Current value of ₁ and _{I 2.} T time B1 to B16 input bit of DA converter, B1 is D
B9 is the most significant bit of the A / A converter 1 and B9 is the D / A converter 2
Is the most significant bit of β attenuator, attenuated by 1/256. A ₂ gain 1 amplifier A _IN analog input A _OUT analog output A ₃ analog comparator CLK clock SAR successive approximation register A ₄ variable gain amplifier

(Equation 1)

(Equation 2)

(Equation 3)

(Equation 4)

(Equation 5)

(Equation 6)

(Equation 7)

(Equation 8)

(Equation 9)

(Equation 10)

[Equation 11]

(Equation 12)

(Equation 13)

[Equation 14]

(Equation 15)

(Equation 16)

[Equation 17]

(Equation 18)

[Equation 19]

(Equation 20)

(Equation 21)

(Equation 22)

(Equation 23)

(Equation 24)

(Equation 25)

(Equation 26)

[Equation 27]

[Equation 28]

Claims (2)

(57) [Claims] An analog voltage corresponding to each digital input is weighted by using a switched capacitor technique that repeatedly performs an operation of connecting a plurality of capacitors in parallel and an operation of connecting a plurality of capacitors in series.

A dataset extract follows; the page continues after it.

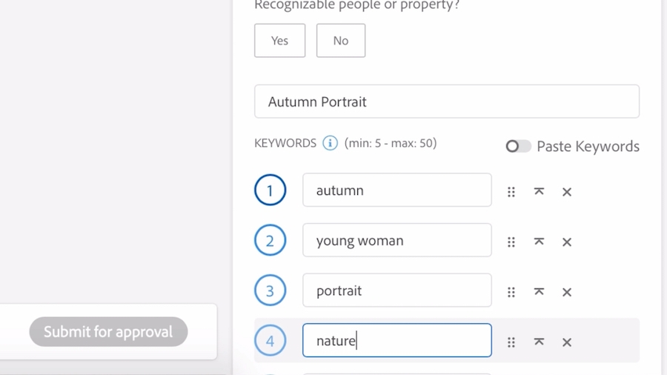The width and height of the screenshot is (667, 375).
Task: Remove the 'autumn' keyword
Action: pyautogui.click(x=567, y=192)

A digital / analog transformer having a structure in which a plurality of weighting circuits are connected by further weighting the voltage of a certain weighting circuit selected by a changeover switch that changes according to a code by another weighting circuit. 2. A capacitor 1 as a weighting circuit.
A capacitor A; a terminal A; a terminal B connected to the terminal 2 of the capacitor 2; a terminal C connected to the terminal 1 of the capacitor 2; a terminal D connected to the terminal 2 of the capacitor 2; A switch 1 that is connected to the terminal 1 of the capacitor 1 so that the connection of the terminal 1 of the capacitor 1 can be switched to the terminal 1 and the terminal A of the capacitor 2 and the connection is repeatedly switched;
Is connected to the terminal 2 of the capacitor 1 so that the connection is switched between the terminal 1 of the capacitor 2 and the terminal 2 of the capacitor 2, and is switched in conjunction with the changeover switch 1. The changeover switch 1 is connected to the terminal 1 of the capacitor 2. And a changeover switch 2 connected to the terminal 2 of the capacitor 2, and the connection between the weighting circuits is switched corresponding to a certain number of 0s and 1s of the digital input code. The connection between the switch 3 connected to the terminal A of the weighting circuit 1 and the terminal B of the weighting circuit 1 is such that the connection of the terminal A is switched to the terminal A of the weighting circuit 2 and the terminal C of the weighting circuit 2. Terminal C of weighting circuit 2
Is connected to the terminal B of the weighting circuit 1 so as to be switched to the terminal D of the weighting circuit 2, and is switched in conjunction with the changeover switch 3.
Is connected to the terminal A of the weighting circuit 2
2. A digital-to-analog converter according to claim 1, further comprising a change-over switch connected to the first, second, and third weighting circuits, and a plurality of weighting circuits connected in series.